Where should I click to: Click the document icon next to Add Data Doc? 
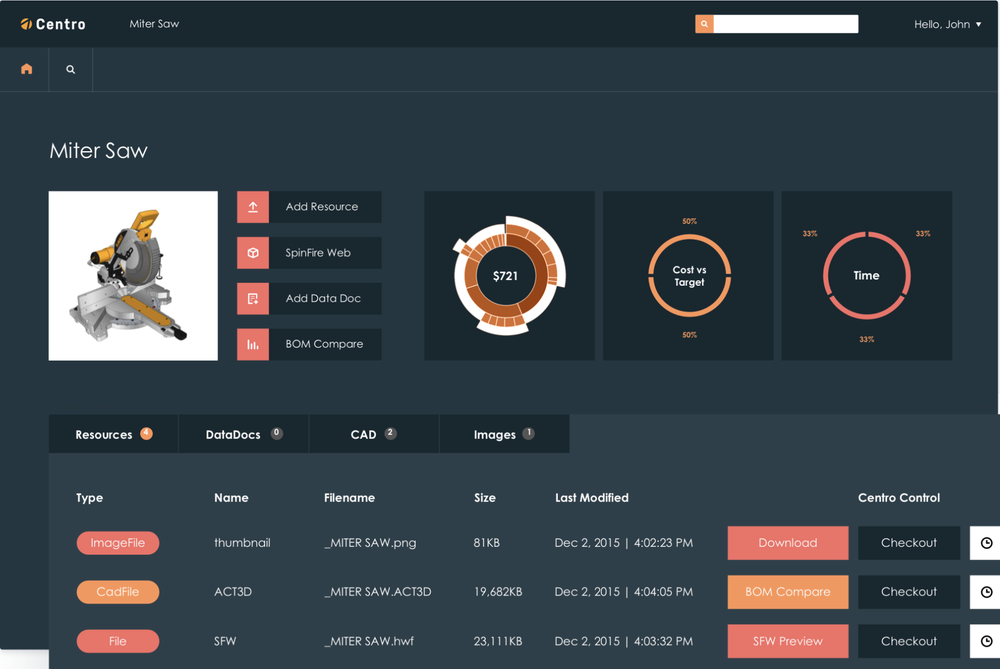point(253,298)
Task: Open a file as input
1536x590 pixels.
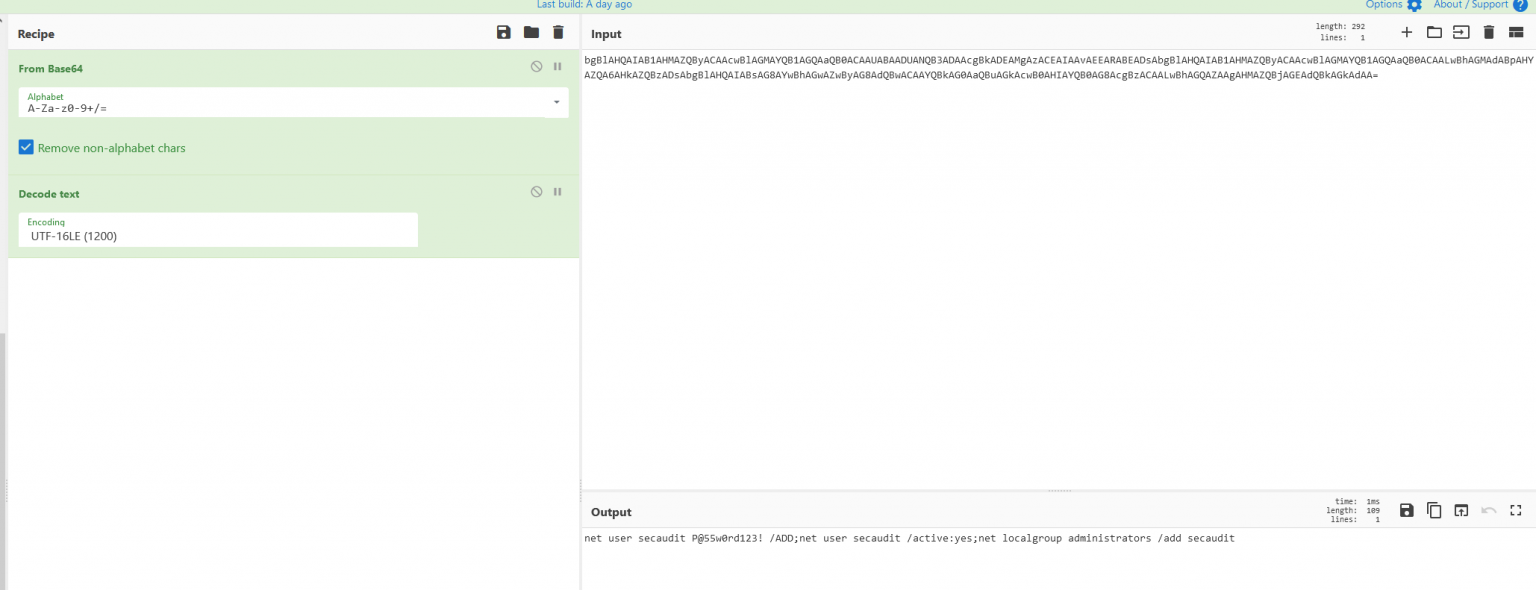Action: pos(1434,33)
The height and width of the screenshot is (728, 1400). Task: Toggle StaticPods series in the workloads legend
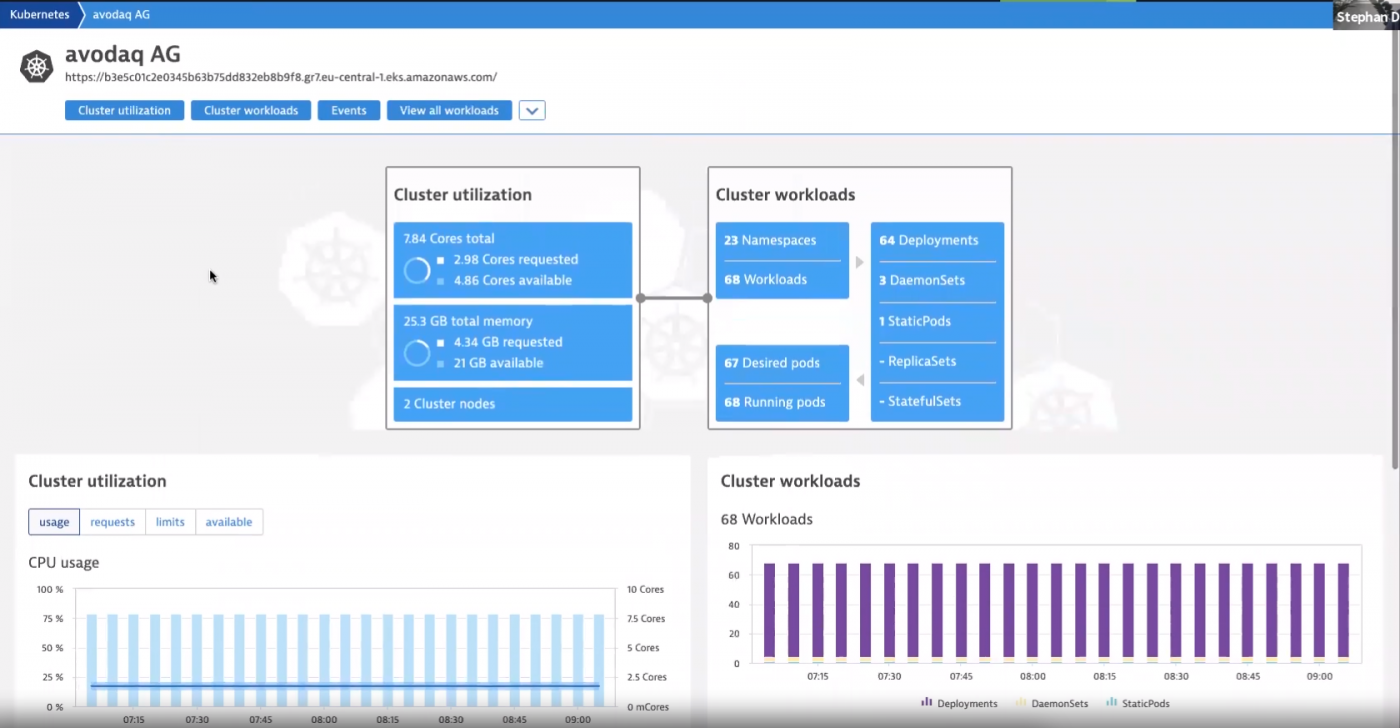[1111, 703]
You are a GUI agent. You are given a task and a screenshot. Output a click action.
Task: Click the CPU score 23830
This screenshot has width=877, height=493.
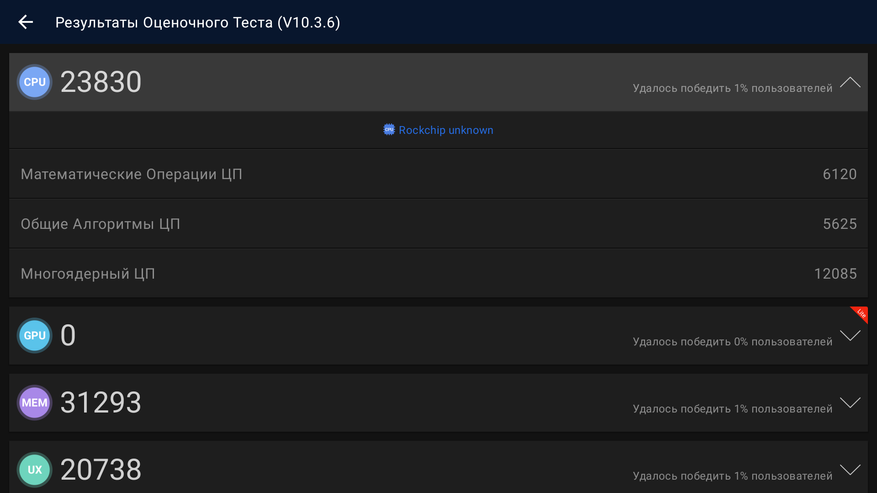(x=101, y=82)
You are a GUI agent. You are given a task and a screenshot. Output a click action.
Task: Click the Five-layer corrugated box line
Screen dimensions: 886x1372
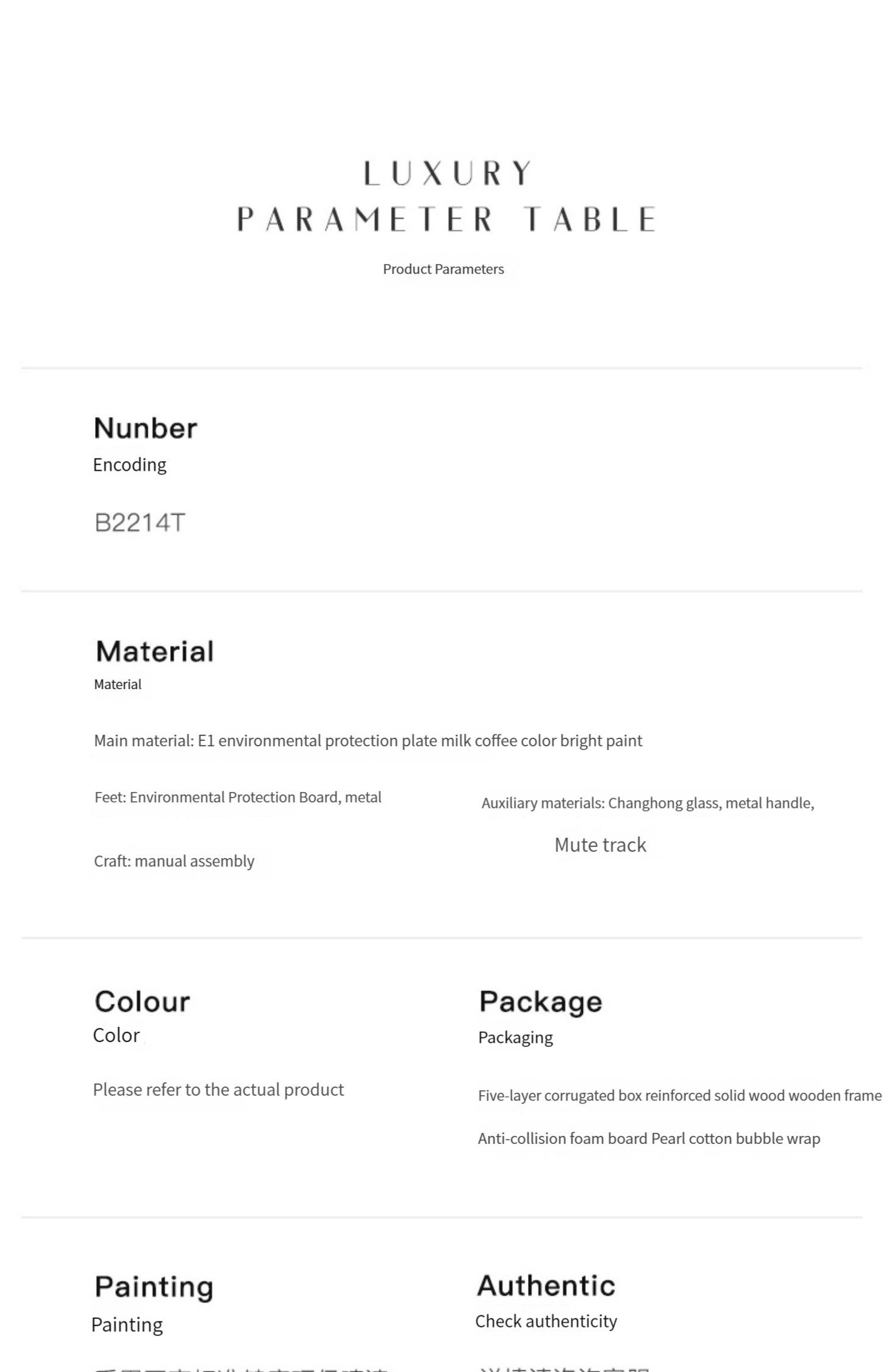coord(679,1095)
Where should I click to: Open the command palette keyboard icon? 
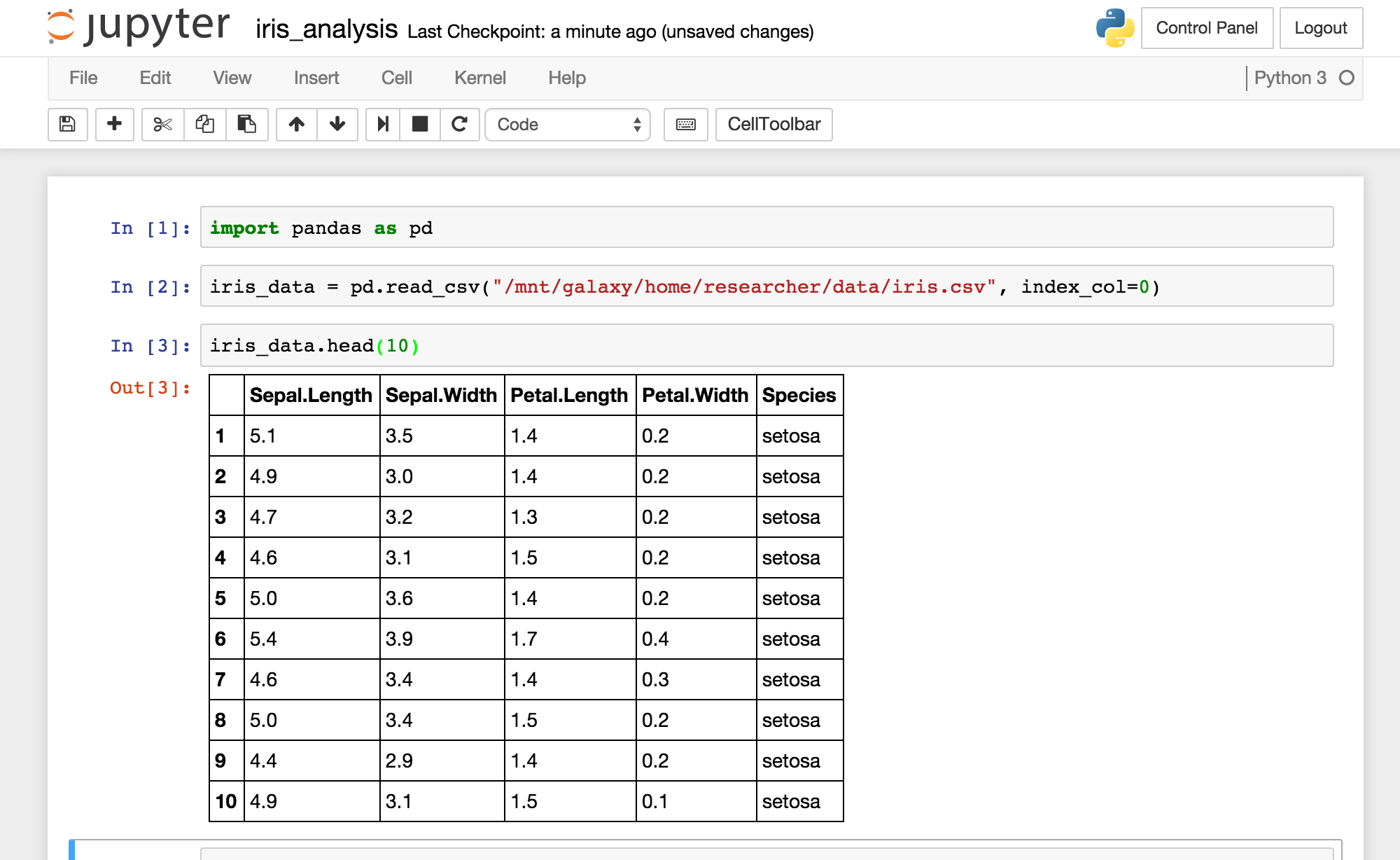[686, 125]
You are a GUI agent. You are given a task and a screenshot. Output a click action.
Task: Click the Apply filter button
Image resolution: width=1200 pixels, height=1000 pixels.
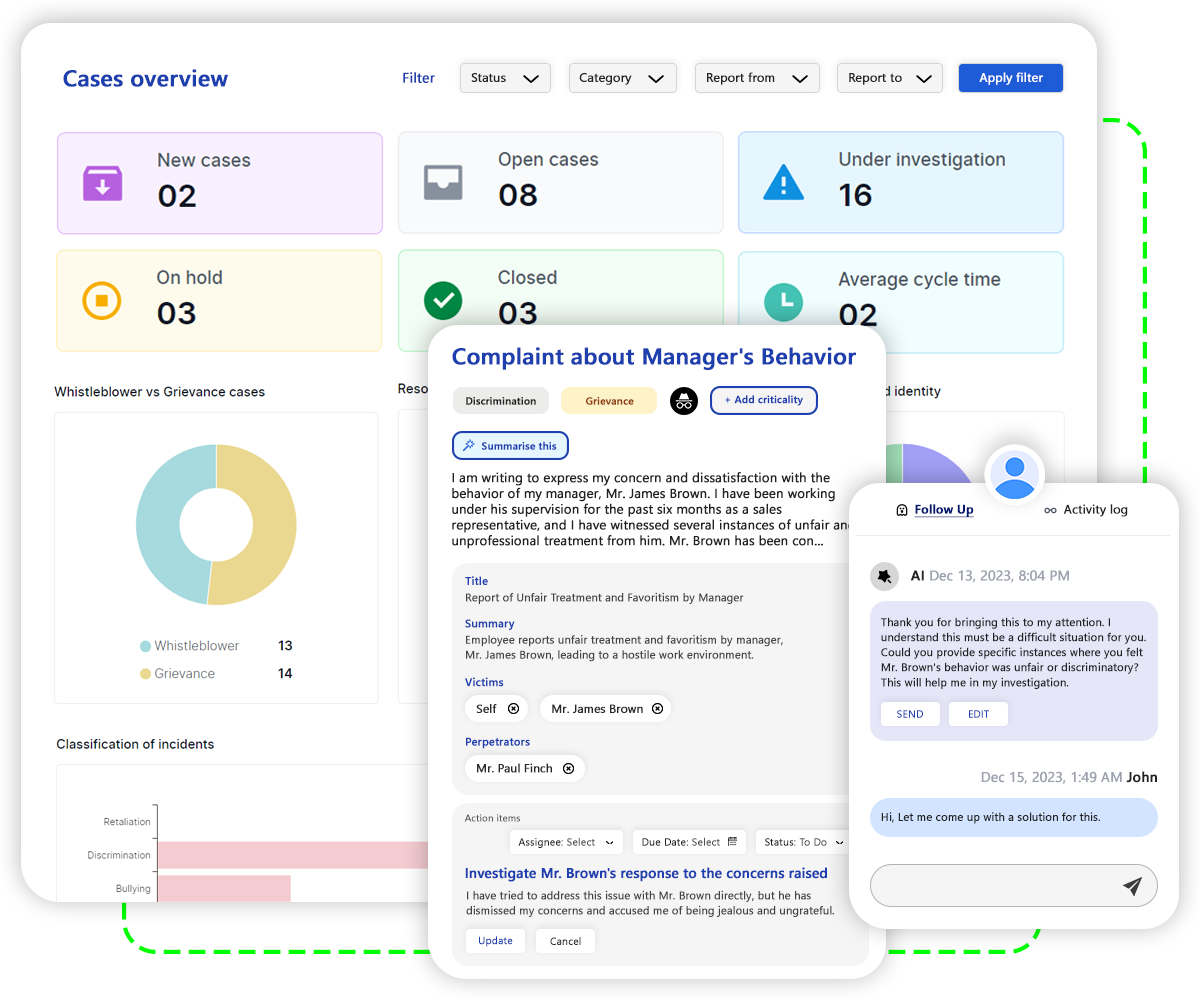pos(1010,78)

**EXERCISE OBJECTIVE**. Find each line in the records above that contains the string "width", with case counting, and copy those lines out in full.

**ANSWER TO THE PROBLEM**.
The height and width of the screenshot is (728, 1400). Task: Toggle StaticPods series in the workloads legend
This screenshot has width=877, height=493.
Image resolution: width=1200 pixels, height=1000 pixels.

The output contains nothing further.